Kinder Morgan natural gas pipelines and related assets are benefiting greatly from rapidly expanding gas production in the Appalachian Basin and the need to get that production out, particularly to Gulf Coast liquefied natural gas (LNG) export terminals.
Since Dec. 1, Kinder Morgan Energy Partners LP (KMP), Kinder Morgan Inc. (KMI) and El Paso Pipeline Partners LP (EPB) have struck long-term firm transport capacity deals adding up to slightly more than 3.5 Bcf/d, KMI CEO Rich Kinder said during a second quarter earnings conference call.
“Further, we have another approximately 1.7 Bcf/d of pending transactions, the majority of this 1.7 is related to third-party LNG facilities, all of which are credible LNG export projects. These LNG commitments, together with another approximately 300 MMcf/d of other pending commitments, would bring the total long-term firm capacity signed up across Kinder Morgan’s gas pipelines to approximately 5.3 Bcf/d since the beginning of December. To put that into context for you, that represents over 7% of the current daily U.S. natural gas demand. So it’s a very significant, very important number.”
Kinder noted the disconnect between where all the new natural gas is, primarily Appalachia, and where it needs to be, primarily the Gulf Coast for export as well as to serve industrial/petrochemical and power generation demand. “…[That leads to great opportunities, we believe, at Kinder Morgan, where we move about one-third of all the natural gas consumed in the United States through our 70,000 miles of natural gas pipelines,” Kinder said.
He added that the U.S. Energy Information Administration in recent days said that Marcellus production is expected to be 15.5 Bcf/d in August and is expected to surpass the output of Qatar in September. “Qatar is the world’s third-largest producer of natural gas. I think that gives you an idea of the production ramp-up that’s occurring in the Marcellus,” Kinder said. Additionally, a recent study from the INGAA Foundation estimated that it will take $114 billion to build the natural gas infrastructure that will be needed between now and 2020, Kinder said.
KMP’s Tennessee Gas Pipeline (TGP) has been in high demand due to Marcellus growth, Kinder said. Second quarter earnings benefited from a number of TGP expansion projects that came online late last year, in addition to the pipeline’s Utica Backhaul project, which entered service in April.
El Paso Natural Gas enjoyed higher throughput during the second quarter compared with the year-ago quarter due to more natural gas being exported to Mexico, Kinder said, as well as capturing a larger percentage of the Southwest gas market. Texas intrastate pipelines saw throughput increases compared to the year-ago quarter as well.
Market conditions continue to support the view that natural gas is the future play for America’s energy needs, with certain industry experts projecting gas demand increases of about 35% over the next 10 years from approximately 74 to 100 Bcf/d, according to Kinder.

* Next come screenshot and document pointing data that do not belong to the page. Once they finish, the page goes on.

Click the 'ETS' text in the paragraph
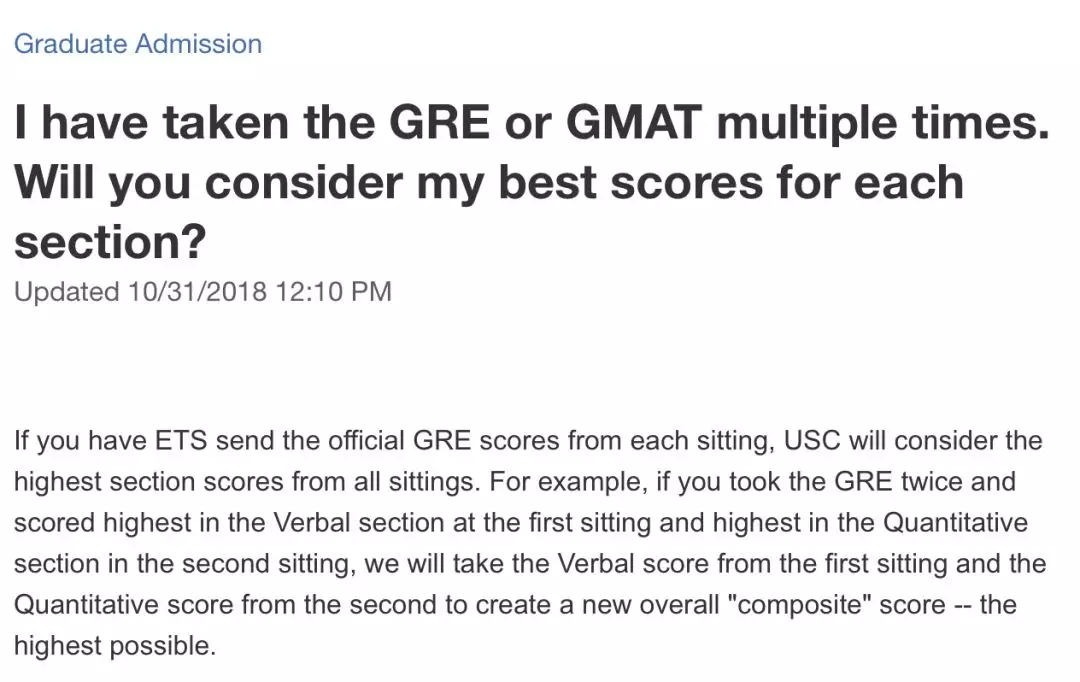This screenshot has height=682, width=1080. pos(180,440)
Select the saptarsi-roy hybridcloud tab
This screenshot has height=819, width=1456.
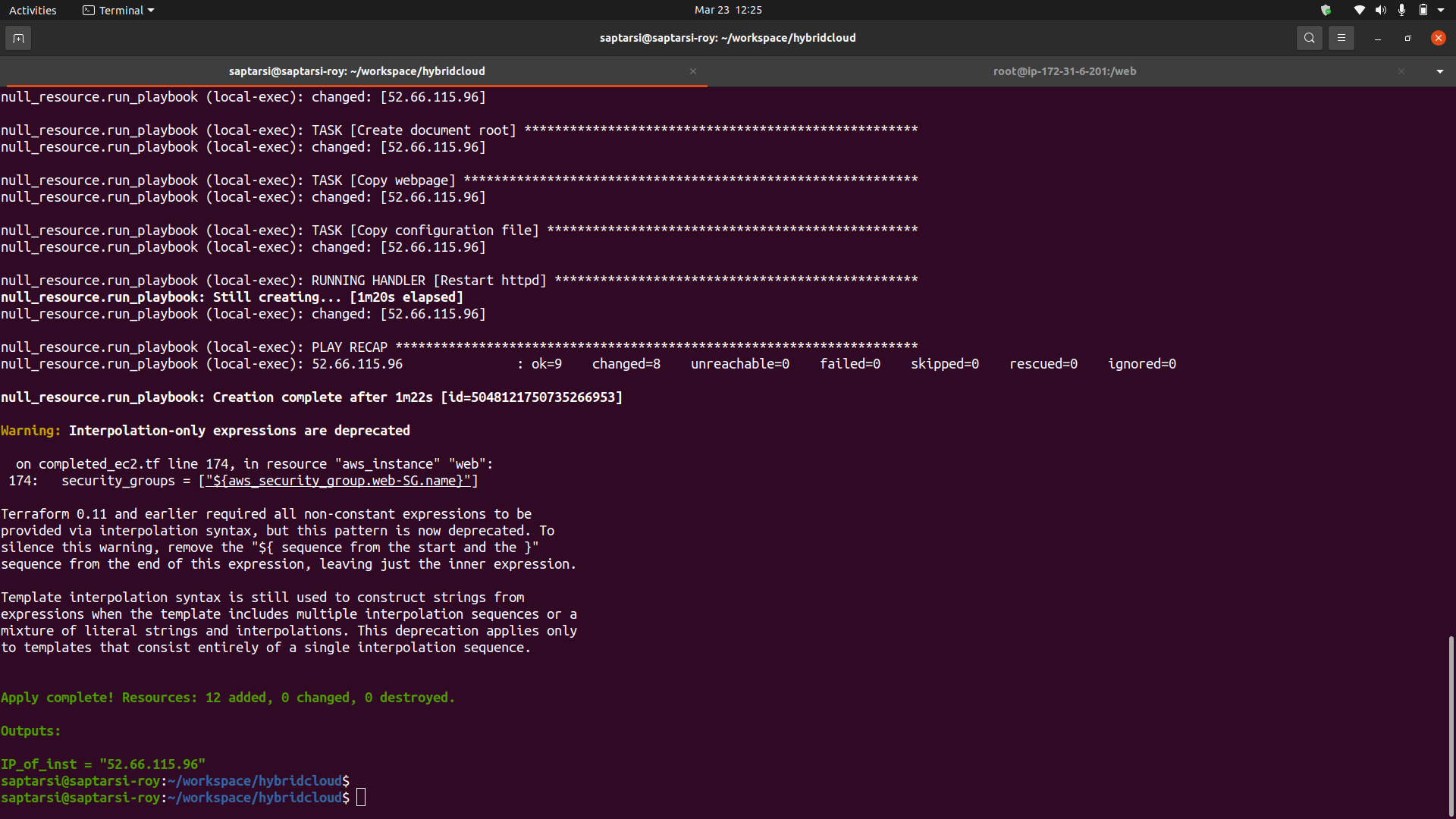tap(356, 71)
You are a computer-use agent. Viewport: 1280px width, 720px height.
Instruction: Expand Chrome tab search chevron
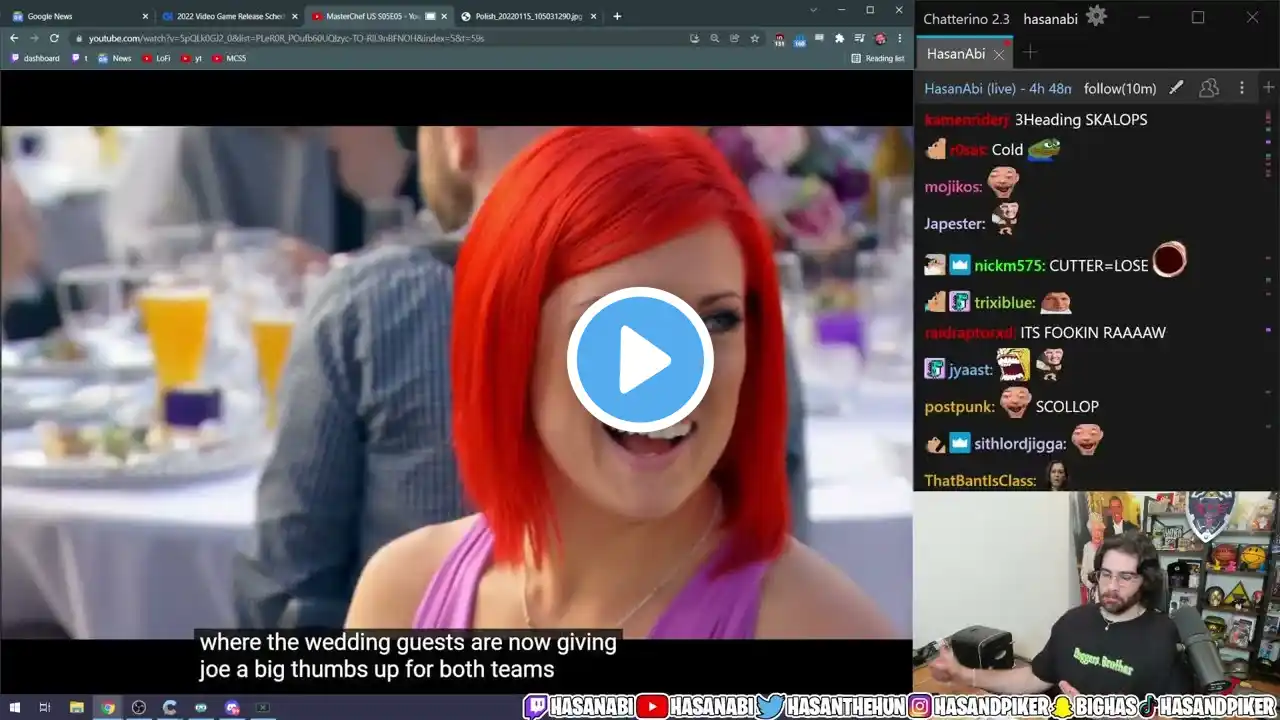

“Our backlog of expansion and joint venture investments at the Kinder Morgan companies that have a high certainty of completion has grown to $17 billion, up from $16.4 billion at the time of our April earnings release,” Kinder said. “It is important to note that this increase takes into account approximately $700 million in projects that we placed into service in the second quarter, which means we have added about $1.3 billion to the backlog.

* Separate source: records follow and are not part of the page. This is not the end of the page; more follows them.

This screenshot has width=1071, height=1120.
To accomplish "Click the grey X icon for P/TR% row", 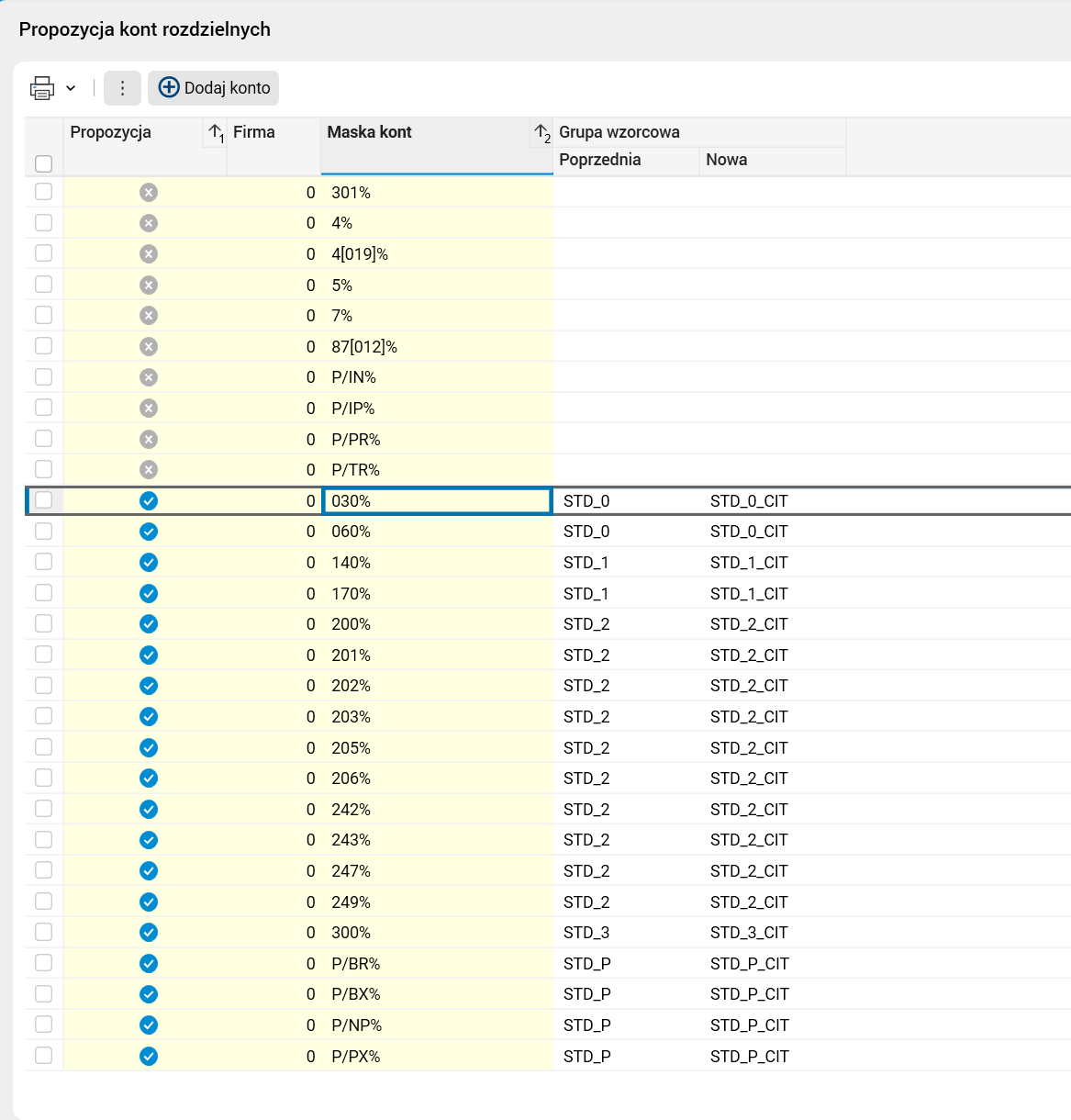I will [149, 470].
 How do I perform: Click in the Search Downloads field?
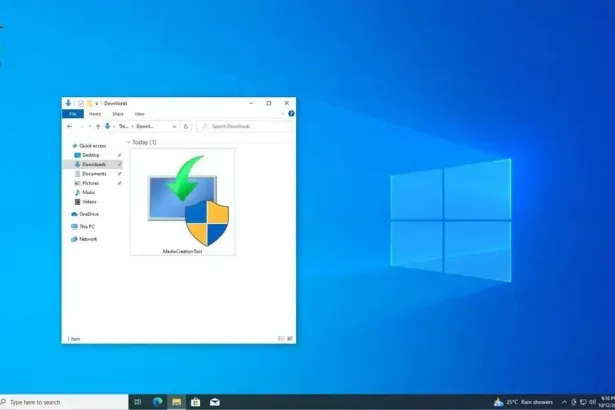coord(245,127)
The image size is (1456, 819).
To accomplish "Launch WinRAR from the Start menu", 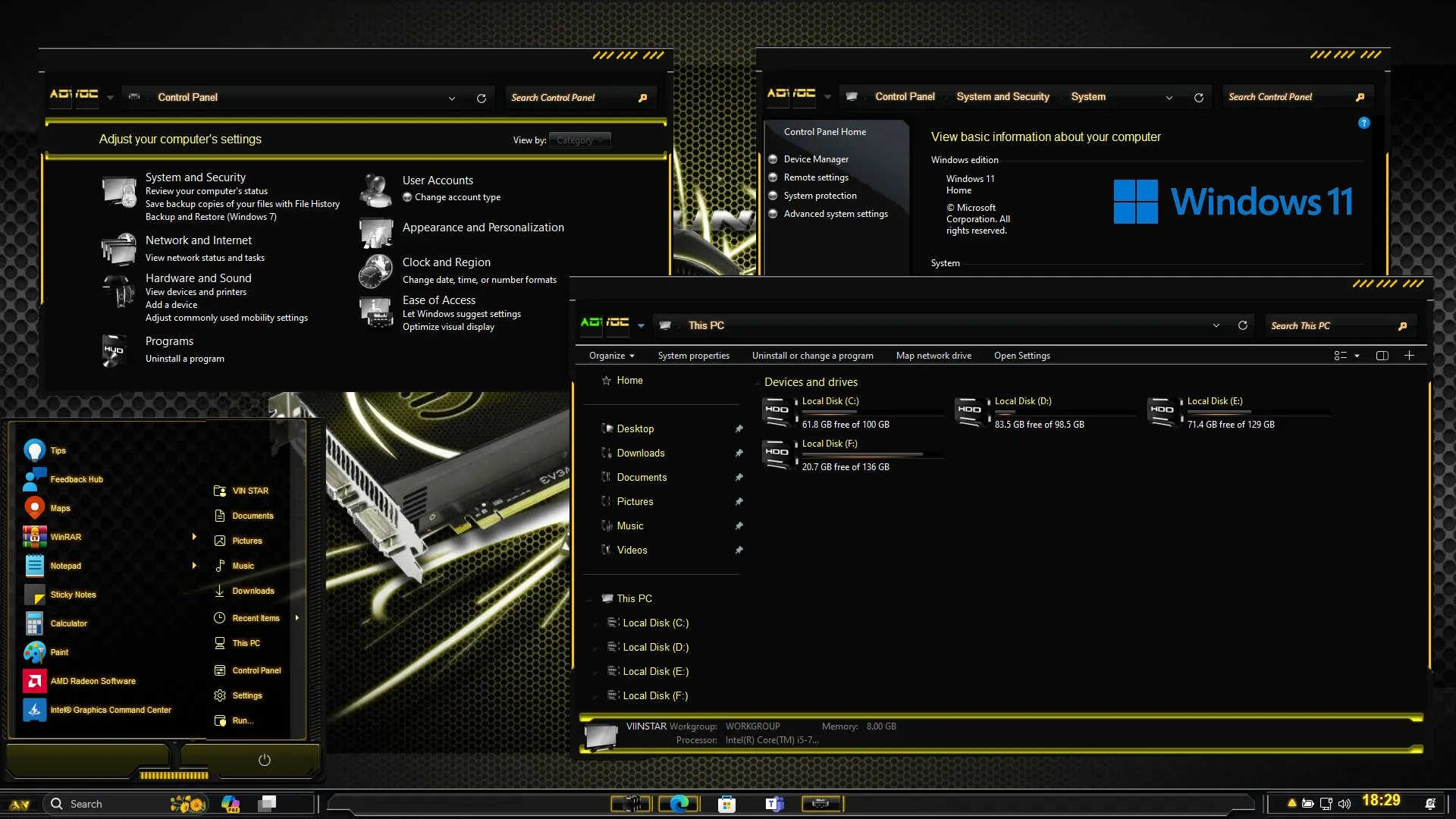I will 67,536.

“More than $4.6 billion of the projects in our backlog are natural gas projects, and there continues to be tremendous demand for gas transportation capacity.”
KMP reported second quarter distributable cash flow before certain items of $561 million, up 11% from $505 million for the comparable period in 2013. EPB reported second quarter distributable cash flow before certain items of $141 million, up 9% from $129 million for the same period last year. KMI reported second quarter cash available to pay dividends of $332 million, up 13% from $294 million for the same period a year ago.